INSTRUCTION: Reproduce each of the following entries verbatim, retaining every character and line break.

SOURCE DATA:
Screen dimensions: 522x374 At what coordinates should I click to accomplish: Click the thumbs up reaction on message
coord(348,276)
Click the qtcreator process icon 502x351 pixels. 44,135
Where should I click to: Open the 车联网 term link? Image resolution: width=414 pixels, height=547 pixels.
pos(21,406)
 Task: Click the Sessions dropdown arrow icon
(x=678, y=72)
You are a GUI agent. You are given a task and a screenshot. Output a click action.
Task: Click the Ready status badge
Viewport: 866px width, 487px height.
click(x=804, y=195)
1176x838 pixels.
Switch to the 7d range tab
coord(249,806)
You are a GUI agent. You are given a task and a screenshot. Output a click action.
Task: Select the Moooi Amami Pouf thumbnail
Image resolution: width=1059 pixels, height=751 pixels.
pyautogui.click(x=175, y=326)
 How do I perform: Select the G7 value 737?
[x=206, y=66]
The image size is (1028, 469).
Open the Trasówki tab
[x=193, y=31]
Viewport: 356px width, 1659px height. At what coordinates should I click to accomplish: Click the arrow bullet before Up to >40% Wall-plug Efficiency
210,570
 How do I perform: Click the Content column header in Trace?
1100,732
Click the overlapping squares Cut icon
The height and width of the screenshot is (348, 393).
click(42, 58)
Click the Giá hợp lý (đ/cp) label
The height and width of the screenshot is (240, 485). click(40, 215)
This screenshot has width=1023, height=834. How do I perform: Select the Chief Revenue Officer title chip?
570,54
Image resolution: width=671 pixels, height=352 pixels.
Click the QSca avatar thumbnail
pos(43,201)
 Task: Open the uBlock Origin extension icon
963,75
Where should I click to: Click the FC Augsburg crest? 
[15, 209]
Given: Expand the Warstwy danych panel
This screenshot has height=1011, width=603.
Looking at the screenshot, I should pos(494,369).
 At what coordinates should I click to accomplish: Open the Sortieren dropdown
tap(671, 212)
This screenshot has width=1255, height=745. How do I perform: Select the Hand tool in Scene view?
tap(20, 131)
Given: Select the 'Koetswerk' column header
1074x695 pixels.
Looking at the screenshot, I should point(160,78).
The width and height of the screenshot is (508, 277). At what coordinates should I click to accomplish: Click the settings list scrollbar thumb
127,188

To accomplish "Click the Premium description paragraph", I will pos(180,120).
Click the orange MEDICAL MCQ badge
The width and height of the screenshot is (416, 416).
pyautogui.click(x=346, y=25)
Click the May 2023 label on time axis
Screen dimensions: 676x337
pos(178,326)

REPLY:
Screen dimensions: 522x374 At what coordinates should I click to accomplish: Click the thumbs up reaction on message
coord(348,276)
Click the qtcreator process icon 502x351 pixels. 44,135
Where should I click to: Open the 车联网 term link? Image resolution: width=414 pixels, height=547 pixels.
pos(21,406)
 Task: Click the Sessions dropdown arrow icon
(x=678, y=72)
You are a GUI agent. You are given a task and a screenshot. Output a click action.
Task: Click the Ready status badge
Viewport: 866px width, 487px height.
click(x=804, y=195)
1176x838 pixels.
Switch to the 7d range tab
coord(249,806)
You are a GUI agent. You are given a task and a screenshot. Output a click action.
Task: Select the Moooi Amami Pouf thumbnail
Image resolution: width=1059 pixels, height=751 pixels.
pyautogui.click(x=175, y=326)
 How do I perform: Select the G7 value 737?
[x=206, y=66]
The image size is (1028, 469).
Open the Trasówki tab
[x=193, y=31]
Viewport: 356px width, 1659px height. At what coordinates should I click to accomplish: Click the arrow bullet before Up to >40% Wall-plug Efficiency
210,570
 How do I perform: Click the Content column header in Trace?
1100,732
Click the overlapping squares Cut icon
The height and width of the screenshot is (348, 393).
click(42, 58)
Click the Giá hợp lý (đ/cp) label
The height and width of the screenshot is (240, 485). click(40, 215)
This screenshot has width=1023, height=834. How do I perform: Select the Chief Revenue Officer title chip?
570,54
Image resolution: width=671 pixels, height=352 pixels.
Click the QSca avatar thumbnail
pos(43,201)
 Task: Open the uBlock Origin extension icon
963,75
Where should I click to: Click the FC Augsburg crest? 
[15, 209]
Given: Expand the Warstwy danych panel
This screenshot has height=1011, width=603.
Looking at the screenshot, I should pos(494,369).
 At what coordinates should I click to accomplish: Open the Sortieren dropdown
tap(671, 212)
This screenshot has width=1255, height=745. How do I perform: Select the Hand tool in Scene view?
tap(20, 131)
Given: Select the 'Koetswerk' column header
1074x695 pixels.
Looking at the screenshot, I should point(160,78).
The width and height of the screenshot is (508, 277). At what coordinates should I click to accomplish: Click the settings list scrollbar thumb
127,188

To accomplish "Click the Premium description paragraph", I will pos(180,120).
Click the orange MEDICAL MCQ badge
The width and height of the screenshot is (416, 416).
pyautogui.click(x=346, y=25)
Click the May 2023 label on time axis
Screen dimensions: 676x337
pos(178,326)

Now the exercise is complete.